Available data:
┄┄┄┄┄┄

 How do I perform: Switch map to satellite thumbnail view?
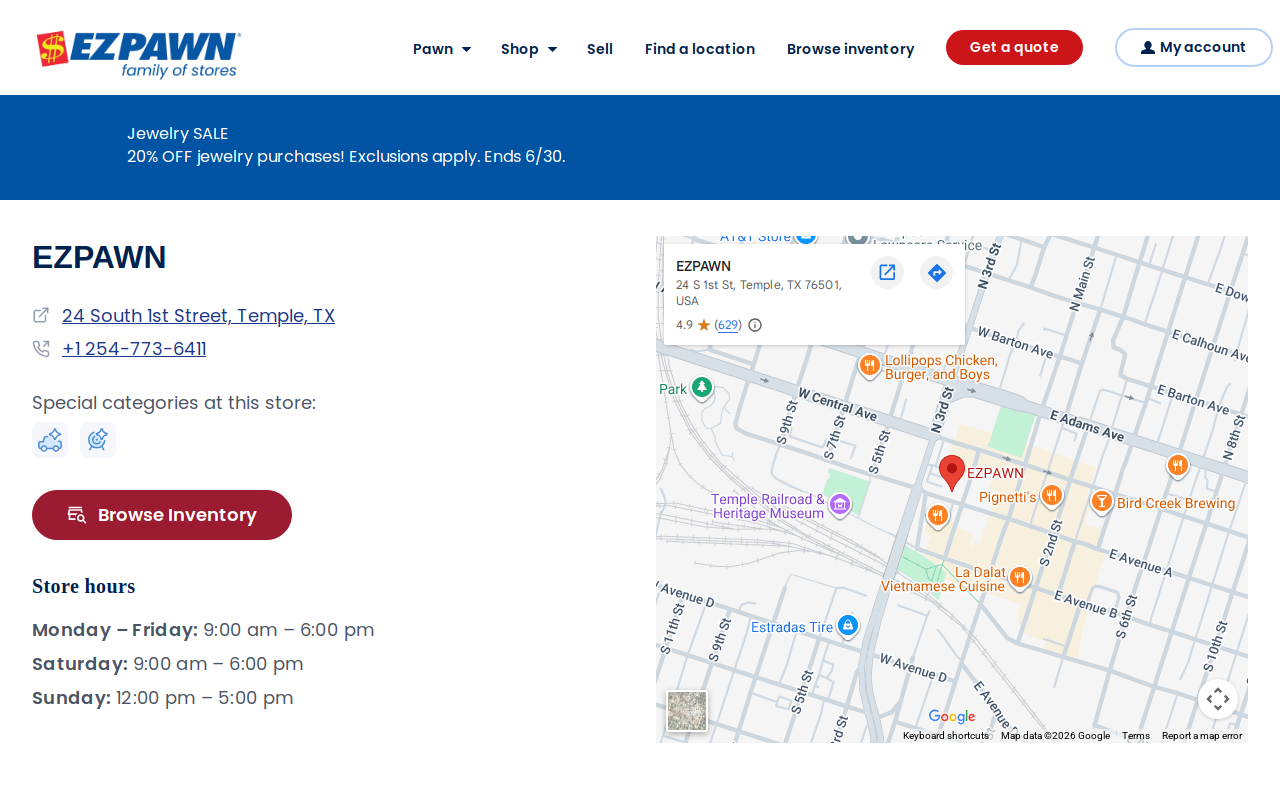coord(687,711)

┄┄┄┄┄┄

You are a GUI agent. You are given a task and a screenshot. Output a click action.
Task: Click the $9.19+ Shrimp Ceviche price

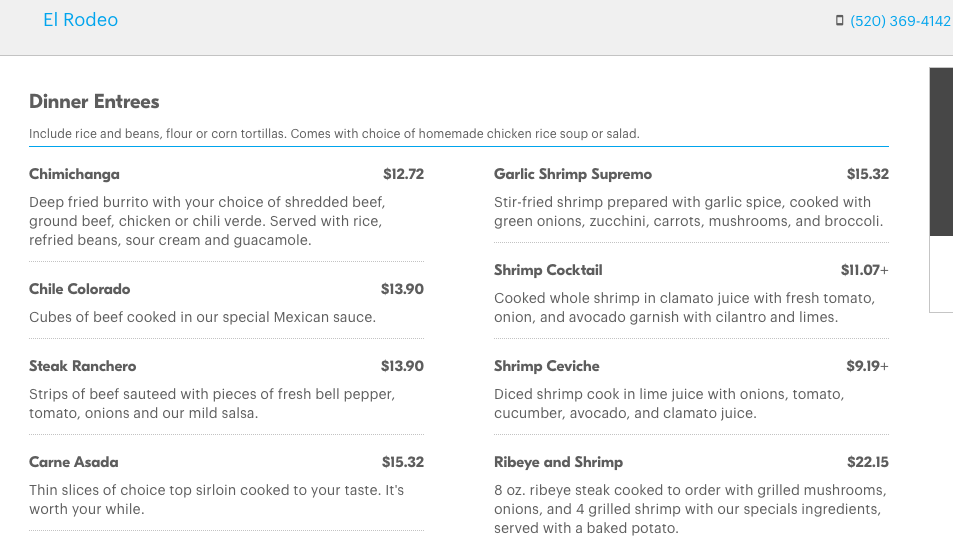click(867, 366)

┄┄┄┄┄┄

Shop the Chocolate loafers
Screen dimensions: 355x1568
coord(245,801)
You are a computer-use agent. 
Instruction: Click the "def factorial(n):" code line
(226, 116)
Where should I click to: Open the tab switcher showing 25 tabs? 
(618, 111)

┄┄┄┄┄┄

Using the data above, say how many lines include "agent". No other reply is needed.

Answer below:
2